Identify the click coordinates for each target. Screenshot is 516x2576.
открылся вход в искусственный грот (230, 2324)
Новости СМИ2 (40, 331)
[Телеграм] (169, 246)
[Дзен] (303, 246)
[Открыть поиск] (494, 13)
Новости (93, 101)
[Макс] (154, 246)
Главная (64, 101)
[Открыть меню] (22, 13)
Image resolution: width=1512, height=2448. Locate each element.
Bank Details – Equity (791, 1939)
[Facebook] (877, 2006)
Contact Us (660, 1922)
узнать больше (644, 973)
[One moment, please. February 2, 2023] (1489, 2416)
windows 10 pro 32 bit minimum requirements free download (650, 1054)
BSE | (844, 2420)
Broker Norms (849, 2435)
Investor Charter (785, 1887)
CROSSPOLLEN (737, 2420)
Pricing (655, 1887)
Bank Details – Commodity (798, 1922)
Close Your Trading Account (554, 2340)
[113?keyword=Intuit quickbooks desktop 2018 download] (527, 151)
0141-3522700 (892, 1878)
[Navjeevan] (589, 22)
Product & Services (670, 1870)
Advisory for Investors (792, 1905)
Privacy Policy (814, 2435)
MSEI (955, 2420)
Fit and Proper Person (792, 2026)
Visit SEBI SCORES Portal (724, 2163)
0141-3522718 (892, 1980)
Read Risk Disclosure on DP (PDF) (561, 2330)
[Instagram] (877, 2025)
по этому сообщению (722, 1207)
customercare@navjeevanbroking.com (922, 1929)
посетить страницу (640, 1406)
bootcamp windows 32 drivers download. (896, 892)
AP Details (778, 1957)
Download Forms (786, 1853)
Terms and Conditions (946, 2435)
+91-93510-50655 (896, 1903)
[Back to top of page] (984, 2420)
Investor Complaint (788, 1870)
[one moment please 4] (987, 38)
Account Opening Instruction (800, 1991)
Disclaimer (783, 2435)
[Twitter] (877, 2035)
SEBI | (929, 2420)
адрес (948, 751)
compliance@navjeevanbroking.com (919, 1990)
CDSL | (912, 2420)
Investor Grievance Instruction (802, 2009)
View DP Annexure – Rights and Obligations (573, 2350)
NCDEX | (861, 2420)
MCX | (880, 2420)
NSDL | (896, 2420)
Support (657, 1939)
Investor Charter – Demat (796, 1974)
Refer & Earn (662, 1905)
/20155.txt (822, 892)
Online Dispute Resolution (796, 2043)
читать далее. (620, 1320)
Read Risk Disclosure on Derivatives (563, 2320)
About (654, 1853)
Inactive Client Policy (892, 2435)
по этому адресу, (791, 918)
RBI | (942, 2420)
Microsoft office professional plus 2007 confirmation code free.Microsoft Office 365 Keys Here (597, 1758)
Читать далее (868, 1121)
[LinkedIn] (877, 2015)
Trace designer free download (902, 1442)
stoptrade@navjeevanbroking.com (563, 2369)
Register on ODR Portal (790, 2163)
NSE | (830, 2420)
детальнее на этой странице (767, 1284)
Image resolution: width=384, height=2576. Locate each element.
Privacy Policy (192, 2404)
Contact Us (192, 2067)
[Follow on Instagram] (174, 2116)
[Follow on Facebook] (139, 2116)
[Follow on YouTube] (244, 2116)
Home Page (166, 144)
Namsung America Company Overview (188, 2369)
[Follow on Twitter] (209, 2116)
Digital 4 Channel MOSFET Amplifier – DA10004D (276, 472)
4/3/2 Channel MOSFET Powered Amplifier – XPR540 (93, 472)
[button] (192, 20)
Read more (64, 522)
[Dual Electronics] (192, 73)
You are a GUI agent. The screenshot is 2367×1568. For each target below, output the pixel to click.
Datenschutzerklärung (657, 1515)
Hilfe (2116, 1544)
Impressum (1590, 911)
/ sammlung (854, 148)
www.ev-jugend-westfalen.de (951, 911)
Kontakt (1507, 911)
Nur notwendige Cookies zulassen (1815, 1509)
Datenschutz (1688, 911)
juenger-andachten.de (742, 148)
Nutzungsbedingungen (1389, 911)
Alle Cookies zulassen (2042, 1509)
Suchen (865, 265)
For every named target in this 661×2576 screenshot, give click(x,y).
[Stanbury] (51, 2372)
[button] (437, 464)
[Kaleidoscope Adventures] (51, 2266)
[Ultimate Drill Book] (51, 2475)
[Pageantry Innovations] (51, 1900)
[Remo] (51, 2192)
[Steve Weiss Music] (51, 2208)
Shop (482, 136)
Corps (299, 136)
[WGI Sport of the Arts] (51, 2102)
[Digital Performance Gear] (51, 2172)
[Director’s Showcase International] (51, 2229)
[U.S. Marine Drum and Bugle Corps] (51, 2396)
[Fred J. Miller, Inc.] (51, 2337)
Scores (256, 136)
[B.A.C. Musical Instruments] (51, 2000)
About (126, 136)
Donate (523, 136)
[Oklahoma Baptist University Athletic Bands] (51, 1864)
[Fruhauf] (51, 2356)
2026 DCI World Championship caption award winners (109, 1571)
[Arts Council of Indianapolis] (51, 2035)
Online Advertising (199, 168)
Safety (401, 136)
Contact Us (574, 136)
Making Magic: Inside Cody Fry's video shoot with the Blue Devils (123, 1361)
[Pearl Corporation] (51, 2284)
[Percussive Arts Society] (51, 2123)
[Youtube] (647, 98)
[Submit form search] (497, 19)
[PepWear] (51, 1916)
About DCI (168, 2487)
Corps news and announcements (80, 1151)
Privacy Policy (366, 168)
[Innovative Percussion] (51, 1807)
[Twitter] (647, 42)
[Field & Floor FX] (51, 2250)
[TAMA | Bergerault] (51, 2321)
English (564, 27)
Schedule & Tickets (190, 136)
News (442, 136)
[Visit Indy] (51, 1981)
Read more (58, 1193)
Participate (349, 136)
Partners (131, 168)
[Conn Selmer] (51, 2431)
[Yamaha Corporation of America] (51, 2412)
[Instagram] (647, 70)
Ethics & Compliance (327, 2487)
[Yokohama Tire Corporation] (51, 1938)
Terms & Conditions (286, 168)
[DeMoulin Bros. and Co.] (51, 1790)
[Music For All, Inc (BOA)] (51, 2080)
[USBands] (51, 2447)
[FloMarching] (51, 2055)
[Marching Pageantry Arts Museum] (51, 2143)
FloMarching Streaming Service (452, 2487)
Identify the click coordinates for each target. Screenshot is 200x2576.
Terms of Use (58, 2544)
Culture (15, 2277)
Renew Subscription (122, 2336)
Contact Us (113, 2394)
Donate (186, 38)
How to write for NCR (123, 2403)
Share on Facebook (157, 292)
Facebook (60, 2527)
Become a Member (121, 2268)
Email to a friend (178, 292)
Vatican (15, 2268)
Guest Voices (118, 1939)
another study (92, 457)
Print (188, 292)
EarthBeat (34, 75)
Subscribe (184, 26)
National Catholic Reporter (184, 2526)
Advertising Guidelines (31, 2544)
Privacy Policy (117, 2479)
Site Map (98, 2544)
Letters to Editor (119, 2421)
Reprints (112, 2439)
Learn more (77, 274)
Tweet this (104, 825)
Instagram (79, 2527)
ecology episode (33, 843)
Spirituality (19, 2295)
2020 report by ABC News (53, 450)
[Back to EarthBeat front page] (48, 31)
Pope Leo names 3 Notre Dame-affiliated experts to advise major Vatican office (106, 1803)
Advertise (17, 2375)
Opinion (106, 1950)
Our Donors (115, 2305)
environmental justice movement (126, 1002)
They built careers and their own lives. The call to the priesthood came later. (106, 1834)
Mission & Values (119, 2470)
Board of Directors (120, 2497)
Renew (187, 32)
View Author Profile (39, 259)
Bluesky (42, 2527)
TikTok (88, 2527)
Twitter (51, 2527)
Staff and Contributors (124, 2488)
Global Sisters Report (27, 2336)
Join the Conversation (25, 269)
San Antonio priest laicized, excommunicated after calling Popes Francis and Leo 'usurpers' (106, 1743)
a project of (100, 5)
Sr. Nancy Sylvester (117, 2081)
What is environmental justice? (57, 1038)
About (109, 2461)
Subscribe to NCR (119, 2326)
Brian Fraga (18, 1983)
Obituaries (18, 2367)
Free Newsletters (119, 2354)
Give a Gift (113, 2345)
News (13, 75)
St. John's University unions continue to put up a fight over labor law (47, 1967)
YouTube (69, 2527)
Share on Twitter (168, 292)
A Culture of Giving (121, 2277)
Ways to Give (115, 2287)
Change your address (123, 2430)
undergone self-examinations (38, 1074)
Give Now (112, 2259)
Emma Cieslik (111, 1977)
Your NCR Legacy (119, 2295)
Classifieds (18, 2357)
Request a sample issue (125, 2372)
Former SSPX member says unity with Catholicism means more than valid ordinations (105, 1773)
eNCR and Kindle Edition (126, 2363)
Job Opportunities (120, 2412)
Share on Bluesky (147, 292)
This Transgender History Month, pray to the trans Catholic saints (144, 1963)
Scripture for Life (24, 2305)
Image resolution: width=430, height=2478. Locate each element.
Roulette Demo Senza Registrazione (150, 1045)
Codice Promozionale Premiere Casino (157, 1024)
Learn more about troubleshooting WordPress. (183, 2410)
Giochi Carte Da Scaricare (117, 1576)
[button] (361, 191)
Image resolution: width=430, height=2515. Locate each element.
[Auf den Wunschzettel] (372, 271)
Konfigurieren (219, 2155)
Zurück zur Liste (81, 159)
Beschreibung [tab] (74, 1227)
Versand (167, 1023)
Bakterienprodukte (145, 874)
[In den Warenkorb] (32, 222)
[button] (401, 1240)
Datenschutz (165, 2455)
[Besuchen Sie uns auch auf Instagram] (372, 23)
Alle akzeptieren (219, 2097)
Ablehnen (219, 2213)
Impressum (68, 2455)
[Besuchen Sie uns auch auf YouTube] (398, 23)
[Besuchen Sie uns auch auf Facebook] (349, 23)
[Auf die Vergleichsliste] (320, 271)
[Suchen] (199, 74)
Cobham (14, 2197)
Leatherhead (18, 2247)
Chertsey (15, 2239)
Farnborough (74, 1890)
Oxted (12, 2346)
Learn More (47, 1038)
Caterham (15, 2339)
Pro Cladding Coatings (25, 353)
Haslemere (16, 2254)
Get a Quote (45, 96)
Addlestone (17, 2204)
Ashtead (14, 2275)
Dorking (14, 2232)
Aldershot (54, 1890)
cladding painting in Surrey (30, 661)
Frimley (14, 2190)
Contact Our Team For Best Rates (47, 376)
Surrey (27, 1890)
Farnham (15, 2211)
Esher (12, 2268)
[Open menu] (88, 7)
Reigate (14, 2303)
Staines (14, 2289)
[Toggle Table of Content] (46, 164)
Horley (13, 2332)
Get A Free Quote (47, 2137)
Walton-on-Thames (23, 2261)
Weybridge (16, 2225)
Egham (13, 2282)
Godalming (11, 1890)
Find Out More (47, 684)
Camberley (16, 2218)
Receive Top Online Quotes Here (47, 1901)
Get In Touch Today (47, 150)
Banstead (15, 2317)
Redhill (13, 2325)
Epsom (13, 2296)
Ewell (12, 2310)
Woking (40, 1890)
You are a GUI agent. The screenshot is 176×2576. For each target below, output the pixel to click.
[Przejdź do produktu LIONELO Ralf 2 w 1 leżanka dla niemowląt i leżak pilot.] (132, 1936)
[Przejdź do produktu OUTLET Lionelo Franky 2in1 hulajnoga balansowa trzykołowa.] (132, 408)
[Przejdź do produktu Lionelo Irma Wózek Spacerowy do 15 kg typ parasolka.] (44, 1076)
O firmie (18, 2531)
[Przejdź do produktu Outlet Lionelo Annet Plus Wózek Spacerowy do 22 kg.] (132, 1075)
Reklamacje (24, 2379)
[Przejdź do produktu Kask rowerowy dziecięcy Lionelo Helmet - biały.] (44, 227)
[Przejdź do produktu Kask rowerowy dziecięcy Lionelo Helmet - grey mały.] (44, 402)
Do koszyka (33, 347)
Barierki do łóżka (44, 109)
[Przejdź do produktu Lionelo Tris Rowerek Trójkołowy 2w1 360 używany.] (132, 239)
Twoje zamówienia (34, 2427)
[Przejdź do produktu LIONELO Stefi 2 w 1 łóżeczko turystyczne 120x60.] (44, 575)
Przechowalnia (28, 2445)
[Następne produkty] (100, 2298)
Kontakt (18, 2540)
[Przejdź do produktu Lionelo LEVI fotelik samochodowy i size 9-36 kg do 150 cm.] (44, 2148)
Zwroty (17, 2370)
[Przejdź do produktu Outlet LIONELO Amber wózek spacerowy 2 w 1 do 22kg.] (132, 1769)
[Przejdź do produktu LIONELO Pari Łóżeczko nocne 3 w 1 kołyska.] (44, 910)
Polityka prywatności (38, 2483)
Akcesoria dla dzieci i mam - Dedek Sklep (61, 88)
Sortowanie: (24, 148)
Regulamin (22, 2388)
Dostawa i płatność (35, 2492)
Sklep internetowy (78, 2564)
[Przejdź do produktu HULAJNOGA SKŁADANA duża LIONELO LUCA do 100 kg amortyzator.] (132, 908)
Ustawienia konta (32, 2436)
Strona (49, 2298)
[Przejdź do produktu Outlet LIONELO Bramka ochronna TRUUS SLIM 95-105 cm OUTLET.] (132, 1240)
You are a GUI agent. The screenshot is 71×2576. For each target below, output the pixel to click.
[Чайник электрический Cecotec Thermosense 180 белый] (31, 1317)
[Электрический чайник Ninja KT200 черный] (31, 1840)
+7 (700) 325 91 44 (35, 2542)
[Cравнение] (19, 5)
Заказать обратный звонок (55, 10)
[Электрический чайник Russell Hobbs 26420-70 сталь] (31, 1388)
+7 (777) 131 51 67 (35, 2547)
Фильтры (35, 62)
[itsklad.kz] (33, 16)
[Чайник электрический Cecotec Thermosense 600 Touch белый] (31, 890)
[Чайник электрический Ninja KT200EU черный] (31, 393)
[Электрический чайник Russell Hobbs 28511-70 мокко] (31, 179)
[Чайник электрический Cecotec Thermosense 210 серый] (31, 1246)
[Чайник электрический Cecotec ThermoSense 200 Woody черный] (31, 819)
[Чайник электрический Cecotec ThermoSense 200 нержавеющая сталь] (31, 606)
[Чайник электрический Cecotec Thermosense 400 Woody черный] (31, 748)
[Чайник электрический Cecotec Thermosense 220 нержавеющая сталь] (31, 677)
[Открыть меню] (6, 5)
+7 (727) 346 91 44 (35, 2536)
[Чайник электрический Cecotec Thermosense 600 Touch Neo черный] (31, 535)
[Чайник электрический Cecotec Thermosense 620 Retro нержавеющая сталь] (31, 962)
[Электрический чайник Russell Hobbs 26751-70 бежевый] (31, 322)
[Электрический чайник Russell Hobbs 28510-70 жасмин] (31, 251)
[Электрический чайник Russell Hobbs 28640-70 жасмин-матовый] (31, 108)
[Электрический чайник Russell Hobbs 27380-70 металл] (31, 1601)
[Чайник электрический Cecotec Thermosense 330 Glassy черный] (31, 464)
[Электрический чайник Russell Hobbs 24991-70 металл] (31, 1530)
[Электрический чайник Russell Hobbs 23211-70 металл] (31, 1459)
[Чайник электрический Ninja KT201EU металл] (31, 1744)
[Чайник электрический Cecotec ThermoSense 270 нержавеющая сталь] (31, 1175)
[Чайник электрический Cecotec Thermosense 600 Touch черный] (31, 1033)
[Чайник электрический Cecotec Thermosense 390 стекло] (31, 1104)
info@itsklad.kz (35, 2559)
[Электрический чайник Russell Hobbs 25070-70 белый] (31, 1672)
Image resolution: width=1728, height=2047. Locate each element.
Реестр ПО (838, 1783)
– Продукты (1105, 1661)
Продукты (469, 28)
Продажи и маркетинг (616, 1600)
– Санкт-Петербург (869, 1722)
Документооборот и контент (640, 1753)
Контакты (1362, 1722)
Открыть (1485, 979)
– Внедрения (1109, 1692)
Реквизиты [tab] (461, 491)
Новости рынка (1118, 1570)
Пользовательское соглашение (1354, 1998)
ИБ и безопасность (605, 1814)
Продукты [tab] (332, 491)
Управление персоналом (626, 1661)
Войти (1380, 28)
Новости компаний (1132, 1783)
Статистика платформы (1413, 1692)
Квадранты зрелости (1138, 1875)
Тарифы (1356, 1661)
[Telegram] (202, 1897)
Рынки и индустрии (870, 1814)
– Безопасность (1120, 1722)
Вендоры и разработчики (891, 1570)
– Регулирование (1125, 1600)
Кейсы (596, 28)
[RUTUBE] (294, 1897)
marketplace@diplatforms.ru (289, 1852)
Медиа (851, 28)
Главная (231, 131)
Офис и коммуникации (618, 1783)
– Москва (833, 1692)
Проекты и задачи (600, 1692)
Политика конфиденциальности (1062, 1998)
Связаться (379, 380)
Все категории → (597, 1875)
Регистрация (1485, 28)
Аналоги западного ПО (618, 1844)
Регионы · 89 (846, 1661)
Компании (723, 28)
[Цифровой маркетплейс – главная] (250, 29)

****

The answer must be every line of the records that holds the string "Share".

Share on Facebook (157, 292)
Share on Twitter (168, 292)
Share on Bluesky (147, 292)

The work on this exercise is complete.